Sie zahlen das Vertrauen zurück
Das Beachteam der Zukunft ist in der Gegenwart angekommen, in der Weltspitze, und das weit früher als von vielen erwartet. Und die beiden können sich heute Nachmittag (13.30 Uhr) gegen die Polen Piotr Kantor/Bartosz Losiak als Gruppensieger direkt in die Runde der letzten vier des Major-Finales schlagen, in der ihnen 35.000 US-Dollar Preisgeld garantiert wären, fast genau jene Summe, die sie in diesem Jahr bisher verdient haben. Das Viertelfinale Freitagabend, bei dem die Zweiten und Dritten der beiden Vorrundengruppen überkreuz die Halbfinalgegner der Gruppenersten ermitteln, ist Thole/Wickler selbst bei einer Niederlage sicher. Vorschlussrunde und Endspiel werden bei den Männern Sonnabendnachmittag ab 14.15 Uhr ausgetragen.

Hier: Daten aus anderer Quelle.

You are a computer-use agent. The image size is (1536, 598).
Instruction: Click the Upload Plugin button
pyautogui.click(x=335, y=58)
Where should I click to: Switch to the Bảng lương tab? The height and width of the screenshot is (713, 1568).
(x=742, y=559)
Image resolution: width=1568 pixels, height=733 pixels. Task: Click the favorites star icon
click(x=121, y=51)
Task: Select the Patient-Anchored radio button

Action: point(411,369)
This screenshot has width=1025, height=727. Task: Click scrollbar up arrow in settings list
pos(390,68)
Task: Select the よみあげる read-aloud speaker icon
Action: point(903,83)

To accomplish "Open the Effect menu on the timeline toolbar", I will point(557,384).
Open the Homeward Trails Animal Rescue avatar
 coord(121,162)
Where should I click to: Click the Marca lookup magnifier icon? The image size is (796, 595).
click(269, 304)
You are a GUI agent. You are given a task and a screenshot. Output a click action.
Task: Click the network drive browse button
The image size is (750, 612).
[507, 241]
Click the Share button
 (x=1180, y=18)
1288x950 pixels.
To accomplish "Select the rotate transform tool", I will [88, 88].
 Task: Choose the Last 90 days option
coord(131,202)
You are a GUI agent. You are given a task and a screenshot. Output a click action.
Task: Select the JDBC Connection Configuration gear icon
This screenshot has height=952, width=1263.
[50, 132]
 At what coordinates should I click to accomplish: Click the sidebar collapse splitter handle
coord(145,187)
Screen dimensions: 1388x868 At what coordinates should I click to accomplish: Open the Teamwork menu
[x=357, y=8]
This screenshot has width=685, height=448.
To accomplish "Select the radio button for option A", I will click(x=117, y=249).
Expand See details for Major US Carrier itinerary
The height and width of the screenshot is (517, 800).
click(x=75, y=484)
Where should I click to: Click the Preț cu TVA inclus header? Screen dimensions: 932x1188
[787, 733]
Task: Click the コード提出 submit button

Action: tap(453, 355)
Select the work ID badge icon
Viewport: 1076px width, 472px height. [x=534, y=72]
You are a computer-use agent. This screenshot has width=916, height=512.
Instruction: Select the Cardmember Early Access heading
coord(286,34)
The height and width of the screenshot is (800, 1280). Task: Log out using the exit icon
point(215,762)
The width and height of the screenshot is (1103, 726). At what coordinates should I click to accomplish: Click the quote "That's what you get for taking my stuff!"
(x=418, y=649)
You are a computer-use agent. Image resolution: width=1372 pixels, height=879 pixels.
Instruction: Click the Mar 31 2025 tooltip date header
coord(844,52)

Der Hamburger Niclas Hildebrand (38) ist der neue Sportdirektor Beachvolleyball des Deutschen Volleyball-Verbands (DVV). Er beobachtet von Berufs wegen die Entwicklung Tholes und Wicklers. „Wir wussten im DVV, dass beide großes Potenzial haben. Insofern sind ihre Siege hier in Hamburg keine wirkliche Überraschung. Sie bestätigen uns nur, dass wir bei unseren Fördermaßnahmen wie Reisekostenzuschüsse und Trainerfokussierung auf die Richtigen gesetzt haben“, sagt Hildebrand. „Ihre Wildcard für dieses Turnier haben sie mehr als gerechtfertigt. Sie zahlen das Vertrauen zurück. Wir sind gespannt, wie weit sie es hier bringen werden. Alles scheint möglich. Es macht uns allen riesige Freude, ihnen zuzusehen.“
Nach dem plötzlichen Karriereende des Hamburger Olympiateilnehmers und zweimaligen deutschen Meisters Markus Böckermann setzt der DVV für die Sommerspiele 2020 in Tokio jetzt auf Thole/Wickler. „Dass sie bereits zu den Top 25 der Welt gehören, mit dieser Entwicklung hätten wir erst im nächsten Jahr gerechnet, schließlich standen sie Anfang des Jahres nicht unter den ersten 60“, sagt Hildebrand.
Der Sprung unter die besten 16 der bereinigten Weltrangliste (nur zwei Teams pro Nation), die sich alle für Japan qualifizieren, sei nun nicht mehr allzu groß, „sie sind daher kein Perspektivteam mehr für uns, sondern unsere Olympiakandidaten“, sagt der Sportdirektor. Der nächste Schritt für Thole/Wickler wäre, nicht nur gelegentlich, sondern mit hoher Konstanz die Top Ten der Welt zu besiegen.
Starker Block der Norweger
Um diese Wahrscheinlichkeit zu erhöhen, müssen beide, vor allem der 2,05 Meter große Thole, im kommenden Winter Kraft und Athletik zulegen. „Tholes Block muss zur Wand am Netz werden. Die Qualität des Blockspiels entscheidet heute in der Weltspitze über Sieg und Niederlage. Da hat Julius eine Menge Potenzial, auch wenn das im bisherigen Turnier manchmal anders aussah“, sagt Hildebrand. Die weltweit geschätzte Scoutingabteilung des DVV unter Führung Ron Göddes und Ray Wennings bestätigt anhand ihrer Spielaufzeichnungen diese Einschätzung. Der Beleg: Wegen ihres starken Blocks führen die Norweger Anders Mol/Christian Sørum die Weltrangliste an und sind auch beim Major-Finale diejenigen, die es zu schlagen gilt. Ihre bislang letzte Niederlage kassierten sie vor 22 Spielen – gegen Thole/Wickler in Portugal.
Ob beide schon im September in die Olympiaqualifikation einsteigen, wollen sie nach den deutschen Meisterschaften am Timmendorfer Strand entscheiden. „Vielleicht wäre es besser, nach dieser anstrengenden Saison eine Pause zu machen, damit wir uns danach intensiv auf das nächste Jahr vorbereiten können“, sagt Thole. Hildebrand würde das befürworten.